At Peduase, I could not help but admire the panoramic view of Accra spread below us and into the distance, where the land kissed the skies on the horizon.

At night, it is spectacularly beautiful with the carpet of lights and on a clear day one can see very far.

From Peduase, home of the famous Peduase Lodge, the towns rolled by in close proximity – Kitase, Aburi, Obosomase, Tutu and then finally Mampong Akuapem, where the day’s action was to take place.

I am yet to find out the link, if any, between Mampong Akuapem and Asante Mampong. Mampong Akuapem is host to Tetteh Quarshie’s cocoa’s farm, apparently the first in this country and I had to make a mental note to visit there the next time.

Ohum festival

The festival itself, billed as the Ohum Odwira Festival, was a glamorous, if relatively small celebration. It had all the hallmarks of an Akan festival – beautiful kente and other cloths with gold jewelry, an array of colourful umbrellas hovering over one chief or the other, traditional drumming and dancing, pouring of libation and graceful dancers to boot.

The Akuapem Mamponghene, Osabarima Kwame Out Dartey III, looked resplendent and very regal as he sat presiding over affairs.

The programme brochure indicated that ‘we mark the Ohum Odwira Festival to pay homage to our forerunners and honour a generation of industrious citizens who seek the peace, progress and prosperity of Akuapem.’

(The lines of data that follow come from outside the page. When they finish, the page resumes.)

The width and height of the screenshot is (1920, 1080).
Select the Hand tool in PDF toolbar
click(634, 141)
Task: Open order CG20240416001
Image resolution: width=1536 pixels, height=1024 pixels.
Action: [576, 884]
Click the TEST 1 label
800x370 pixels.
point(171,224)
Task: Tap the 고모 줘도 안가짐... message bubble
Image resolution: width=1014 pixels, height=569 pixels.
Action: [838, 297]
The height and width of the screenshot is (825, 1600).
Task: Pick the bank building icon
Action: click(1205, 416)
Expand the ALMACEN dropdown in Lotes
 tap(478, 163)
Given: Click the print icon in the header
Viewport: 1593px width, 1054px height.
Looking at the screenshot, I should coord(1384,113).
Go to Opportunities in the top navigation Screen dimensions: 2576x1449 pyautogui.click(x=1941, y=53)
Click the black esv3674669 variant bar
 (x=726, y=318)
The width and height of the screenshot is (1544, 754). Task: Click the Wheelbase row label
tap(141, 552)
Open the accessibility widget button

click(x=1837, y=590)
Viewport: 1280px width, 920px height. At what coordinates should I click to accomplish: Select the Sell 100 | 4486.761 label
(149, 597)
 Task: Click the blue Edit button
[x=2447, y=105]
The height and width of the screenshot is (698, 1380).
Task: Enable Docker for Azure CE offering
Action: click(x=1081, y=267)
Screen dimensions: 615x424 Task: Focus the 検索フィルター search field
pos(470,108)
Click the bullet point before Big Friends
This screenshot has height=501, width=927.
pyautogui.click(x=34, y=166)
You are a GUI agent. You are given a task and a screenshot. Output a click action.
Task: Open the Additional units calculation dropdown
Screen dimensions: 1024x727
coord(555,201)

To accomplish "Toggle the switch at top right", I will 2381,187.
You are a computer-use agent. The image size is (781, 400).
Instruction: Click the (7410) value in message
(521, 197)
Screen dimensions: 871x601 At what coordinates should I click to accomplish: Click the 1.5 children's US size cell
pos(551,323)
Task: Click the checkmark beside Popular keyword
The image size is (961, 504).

My forced Akuapem twang came into full play whenever I engaged any of the locals. They put on polite smiles but I am sure that they were grimacing inside as they watched me butcher their language.

I certainly must come over to immerse myself in the language and take a crash course.

Back to Accra

Soon, it was time to leave the sweet, fresh, frothy palm wine and the fresh mountain air behind and head back to Accra.

In many ways, my heart sank in tandem with our downward climb. But as they say, all good things come to an end except the kingdom of God, of course.

Accra can be quite stressful, like many big cities around the world – the traffic, the car fumes, the crowds, the rat race.

I think to maintain one’s sanity, one needs an escape from its claws every now and then, even if it is for a day's return trip to nearby oasis of tranquility, whether it is to stroll in the Aburi Gardens or watch the waves on Prampram beach.

I have nothing but sheer envy for my two friends who live at Aburi and Akropong, respectively and commute to work in the centre of Accra on a daily basis.

I understand this weekend is the big Odwira festival at Akropong, seat of the Akuapem state.

A couple of friends have insisted that I should be there. They need not bother because I need no persuasion whatsoever to climb up the ridge.

In fact, I need every excuse I can lay hands on, and more.